2022 novel by Robert Jackson Bennett

Locklands is a 2022 fantasy novel by Robert Jackson Bennett. It was first published by Crown Publishing Group on June 28, 2022. It is the third and final book in The Founders trilogy, following Foundryside (2018) and Shorefall (2020).

==Synopsis==
Locklands completes the story of Sancia Grado and her allies in the aftermath of the rise of the hierophant Crasedes Magnus. The city of Tevanne and the surrounding world have been destabilized, with traditional power structures weakened and the nature of scriving, once understood as a system of sigils used to manipulate objects, revealed to be part of a far deeper and more complex framework capable of altering reality itself.

Sancia, alongside Gregor Dandolo, Berenice “Berni” Hernandes, and the sentient key Clef, continues to resist Crasedes and the broader forces tied to the ancient system of scriving. As they seek to understand the true extent of this system, it becomes increasingly clear that Clef is not merely an artifact, but a fragment of a larger network that underpins the hierophants’ abilities.

The conflict expands beyond Tevanne as the group confronts the possibility that the underlying structure of reality can be accessed and changed. Crasedes’s influence persists, and the threat he represents is compounded by the broader implications of the ancient technologies he embodies.

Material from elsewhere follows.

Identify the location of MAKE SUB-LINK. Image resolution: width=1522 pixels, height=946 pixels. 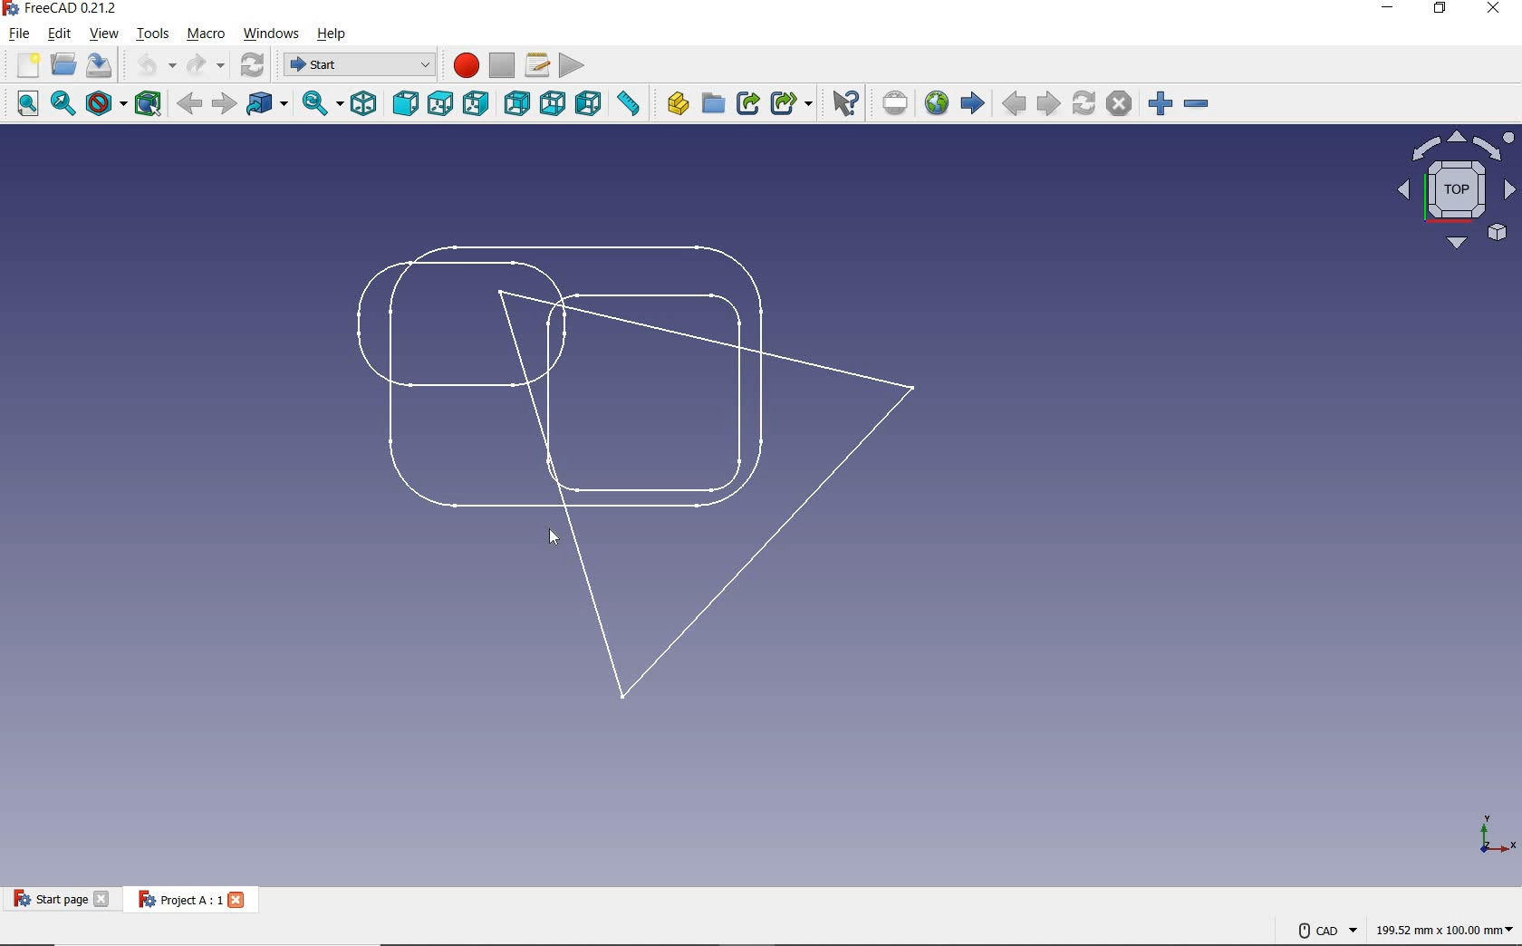
(791, 105).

Sancia’s unique ability to perceive and interact with scrived objects evolves, allowing her to engage more directly with the foundational mechanisms of scriving.

As tensions escalate, Sancia and her allies work to prevent the consolidation of absolute control over reality. The struggle culminates in a confrontation that operates on both physical and conceptual levels, as they attempt to disrupt the forces that sustain the hierophants’ power.

By the end of the novel, the immediate threat posed by Crasedes is resolved, but the world is permanently altered. The understanding of scriving has expanded, and the balance between control and autonomy remains uncertain, leaving lasting consequences for Tevanne and beyond.

== Reception ==
Publishers Weekly was critical of the abrupt pace of the plot and the “nigh-incomprehensible” power levels of the characters, but positively commented on "the grounding themes of family and love", concluding that the book was a "satisfying end" to the series.

Kirkus Reviews gave a starred review, calling the story "Great fun, with nonstop action."

Tim Pratt of Locus dubbed the book "an excellent balance of big ideas, clever technological extrapolation... and compelling characters you really care about."

The book was also reviewed by Martin Cahill of Reactor and Catherine Baker of Strange Horizons.

The book, alongside the previous installments in The Founders Trilogy, were finalists for 2023 Hugo Award for Best Series.